Records contained in a dataset:
▼
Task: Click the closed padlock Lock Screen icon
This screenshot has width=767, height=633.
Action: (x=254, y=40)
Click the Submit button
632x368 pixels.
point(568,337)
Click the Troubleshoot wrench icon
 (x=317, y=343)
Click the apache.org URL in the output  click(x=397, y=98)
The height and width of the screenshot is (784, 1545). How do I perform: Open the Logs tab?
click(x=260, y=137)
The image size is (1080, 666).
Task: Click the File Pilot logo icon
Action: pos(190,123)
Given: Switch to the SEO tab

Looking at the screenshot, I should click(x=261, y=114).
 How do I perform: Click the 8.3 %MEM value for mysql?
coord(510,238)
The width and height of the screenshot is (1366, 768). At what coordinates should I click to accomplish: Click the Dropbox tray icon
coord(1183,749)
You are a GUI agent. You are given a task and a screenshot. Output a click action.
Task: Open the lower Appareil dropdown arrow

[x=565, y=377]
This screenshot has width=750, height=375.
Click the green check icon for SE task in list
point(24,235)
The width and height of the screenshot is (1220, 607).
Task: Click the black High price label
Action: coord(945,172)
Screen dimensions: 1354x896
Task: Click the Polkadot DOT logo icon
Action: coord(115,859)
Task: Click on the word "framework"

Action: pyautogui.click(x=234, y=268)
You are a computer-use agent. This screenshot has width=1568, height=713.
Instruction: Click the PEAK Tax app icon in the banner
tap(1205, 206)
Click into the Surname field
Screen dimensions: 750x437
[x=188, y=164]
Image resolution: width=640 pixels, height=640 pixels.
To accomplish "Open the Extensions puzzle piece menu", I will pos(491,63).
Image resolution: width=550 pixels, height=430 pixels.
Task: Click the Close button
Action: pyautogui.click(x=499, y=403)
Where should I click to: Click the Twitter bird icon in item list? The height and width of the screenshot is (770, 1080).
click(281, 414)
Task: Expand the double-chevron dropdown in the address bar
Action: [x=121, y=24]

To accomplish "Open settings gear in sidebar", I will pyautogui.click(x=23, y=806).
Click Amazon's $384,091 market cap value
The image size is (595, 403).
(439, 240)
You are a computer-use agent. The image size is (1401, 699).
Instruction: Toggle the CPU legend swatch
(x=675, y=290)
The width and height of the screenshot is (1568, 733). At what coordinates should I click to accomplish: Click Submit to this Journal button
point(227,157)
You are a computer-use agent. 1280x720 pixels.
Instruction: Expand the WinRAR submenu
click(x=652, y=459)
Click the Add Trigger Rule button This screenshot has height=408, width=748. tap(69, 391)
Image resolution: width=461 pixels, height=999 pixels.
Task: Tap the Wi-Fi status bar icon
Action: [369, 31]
▲
**Problem to work on:** Whenever a line of the records holds the string "computer", pick it out and copy it.

**Response:**
You are a computer-use agent. This screenshot has width=1568, height=713.
You are a computer-use agent. The image size is (1401, 699).
You are a computer-use agent. 1280x720 pixels.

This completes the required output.